To investigate whether the judicial review process is likely to result in less costly errors, consider the following stylized model. Let x denote the net effect on consumer welfare of a business practice undertaken by a firm with market power. From the perspective of a competition agency, x is probabilistic: it can be positive (pro-competitive) or negative (anti-competitive). Suppose the probability that the agency concludes that the conduct is anticompetitive is p(x). If the agency’s test were perfect, all practices with a positive welfare impact (x > 0) would be found to be pro-competitive and all practices with a negative welfare impact (x < 0) would be found to be anticompetitive. Yet, as explained above, no agency is error free. In consequence, we expect that the agency will find pro-competitive practices to be illegal with some positive probability and vice versa.

Suppose the appeals process works as follows: once the agency has reached its decision, the appeals court reviews only those practices that are found to be anticompetitive and all infringement decisions are appealed. Let the probability that the appeals court finds that the practice be anticompetitive is q(x), then the ex-ante probability that the practice is found to be an infringement after the two-stage review process is p(x)q(x) – i.e., the probability that both instances find the conduct at issue anticompetitive. Since q(x) ≤ 1, we have that p(x)q(x) ≤ p(x). In other words, the introduction of the appeals process does not increase and may even reduce the incidence of Type I errors, while it does not reduce and may even increase the incidence of type II errors. If Type I errors are more costly than Type II errors, then this appeals process does not increase and may even reduce the expected cost of error. The opposite is true if Type II errors are relatively more costly.
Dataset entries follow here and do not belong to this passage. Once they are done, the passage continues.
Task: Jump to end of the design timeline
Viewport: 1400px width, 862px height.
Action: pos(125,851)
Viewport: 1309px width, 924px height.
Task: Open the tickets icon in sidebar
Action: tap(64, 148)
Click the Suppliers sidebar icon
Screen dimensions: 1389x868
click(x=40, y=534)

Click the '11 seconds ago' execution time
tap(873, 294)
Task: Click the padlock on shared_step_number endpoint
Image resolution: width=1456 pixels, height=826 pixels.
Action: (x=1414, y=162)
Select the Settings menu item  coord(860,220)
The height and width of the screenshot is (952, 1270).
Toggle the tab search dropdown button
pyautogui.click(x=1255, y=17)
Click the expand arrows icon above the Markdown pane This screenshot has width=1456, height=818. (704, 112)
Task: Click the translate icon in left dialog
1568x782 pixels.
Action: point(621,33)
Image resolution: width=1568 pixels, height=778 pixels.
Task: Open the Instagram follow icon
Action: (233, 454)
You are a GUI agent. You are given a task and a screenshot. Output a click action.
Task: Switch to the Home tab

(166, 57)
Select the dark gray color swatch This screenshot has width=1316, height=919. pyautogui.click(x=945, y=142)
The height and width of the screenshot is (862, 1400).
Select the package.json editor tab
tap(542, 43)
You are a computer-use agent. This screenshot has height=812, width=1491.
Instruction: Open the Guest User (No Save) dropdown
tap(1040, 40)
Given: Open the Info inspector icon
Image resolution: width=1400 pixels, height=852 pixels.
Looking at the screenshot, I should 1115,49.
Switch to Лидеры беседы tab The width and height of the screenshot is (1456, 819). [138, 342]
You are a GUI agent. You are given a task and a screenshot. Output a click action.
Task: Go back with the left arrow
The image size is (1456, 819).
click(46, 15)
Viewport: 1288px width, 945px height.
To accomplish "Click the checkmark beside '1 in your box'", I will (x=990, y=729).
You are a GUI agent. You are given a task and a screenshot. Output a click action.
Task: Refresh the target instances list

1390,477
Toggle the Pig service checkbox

These results can change when the appeals court reviews the agency’s decisions irrespective of whether they are infringement or non-infringement decisions and all decisions are appealed. In that case, the ex-ante probability that the practice is found infringing after the two-stage review process is p(x)q(x) + (1 – p(x))q(x) – i.e., the probability that both instances find the conduct at issue anticompetitive plus the probability that the agency considers it procompetitive but its decision is reversed by the appeals court. Since this sum equals q(x), then the introduction of this alternative appeals process will reduce the likelihood of a Type I error (and increase that of a Type II error) when q(x) < p(x). It follows that the expected cost of error will not be changed by the appeals process if q(x) = p(x), which is what you would expect if the appeals court applies the same legal standard than the agency and it implements the standard showing deference to the agency.

Thus, the analysis above shows that whether the appeal process reduces the cost of error in expected terms depends on its scope (whether non-infringement decisions can be appealed) and on the possible divergence in the identification or the application of the appropriate legal standard. The implication is that the appeals process does not serve to control error costs when the following three conditions hold: (i) the appeals court must review all decisions, (ii) the appeals court is unlikely to disagree with the agency as to the nature of the appropriate legal standard, and (iii) the appeals court shows deference to the agency in the implementation of such a standard. In those circumstances, the appeal process may serve other purposes but does not increase the efficiency of the antitrust review process.

This article was originally published in EU Law Live's Competition Corner here. The views expressed are those of the authors only and do not necessarily represent the views of Compass Lexecon, its management, its subsidiaries, its affiliates, its employees, or clients.